5. How strongly are cell shape and cell size related?

ggscatterstats(
  data = bc,
  x = Cell.shape,
  y = Cell.size,
  title = "Correlation: Cell Shape vs Cell Size",
  messages = FALSE
)

## `stat_xsidebin()` using `bins = 30`. Pick better value with `binwidth`.
## `stat_ysidebin()` using `bins = 30`. Pick better value with `binwidth`.

##Insight: Cell shape and cell size are very strongly related. The Pearson correlation is 0.91, which indicates a very strong positive relationship, meaning that as cell shape increases, cell size also tends to increase significantly.

##Analysis and Conclusion

###The exploratory data analysis reveals strong and statistically significant positive correlations between several key cellular features. Most notably, cell shape and cell size exhibit a very strong correlation (r = 0.91), while clump thickness and cell size show a moderately strong correlation (r = 0.64). In both cases, the relationships are highly significant, with p-values far below conventional thresholds, indicating that these patterns are not due to random chance.

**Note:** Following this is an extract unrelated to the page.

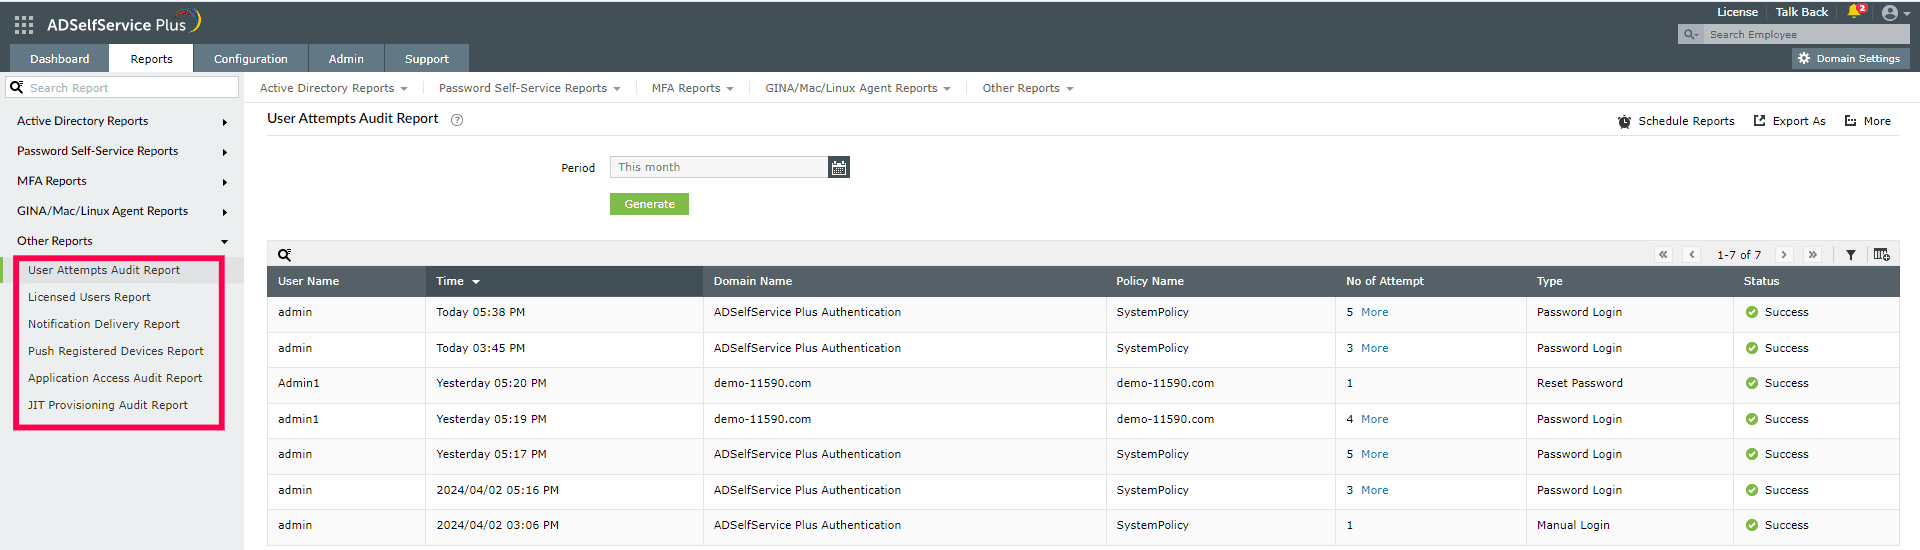Image resolution: width=1920 pixels, height=550 pixels.
Task: Open the add/remove columns icon
Action: (x=1881, y=255)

###These findings suggest that as cell shape or clump thickness increases, cell size also tends to increase. The strong alignment of data points along the regression lines in both plots highlights consistent linear trends. This implies that the features may reflect interconnected biological processes—such as cellular growth, structure, and potential abnormality—that are important in medical diagnostics, particularly in identifying or classifying tumor cells.

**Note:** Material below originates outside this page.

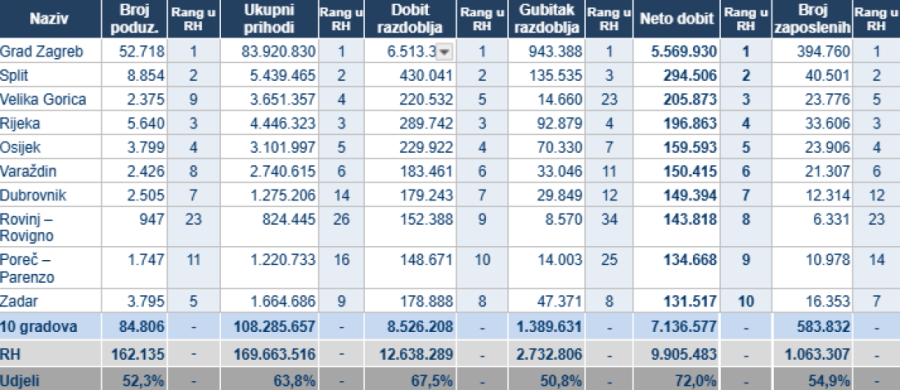The height and width of the screenshot is (390, 900).
Task: Click the Rovinj – Rovigno name cell
Action: 50,227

###However, the presence of such strong correlations, especially between cell shape and size, also suggests potential multicollinearity if these features are used together in predictive modeling. This could affect the interpretability and performance of machine learning models. Therefore, it’s recommended to consider feature selection or dimensionality reduction techniques (e.g., PCA) during model development to avoid redundancy while retaining predictive power.

###In conclusion, the identified relationships not only highlight biologically meaningful associations in the dataset but also provide important guidance for building more robust and interpretable models in subsequent analysis.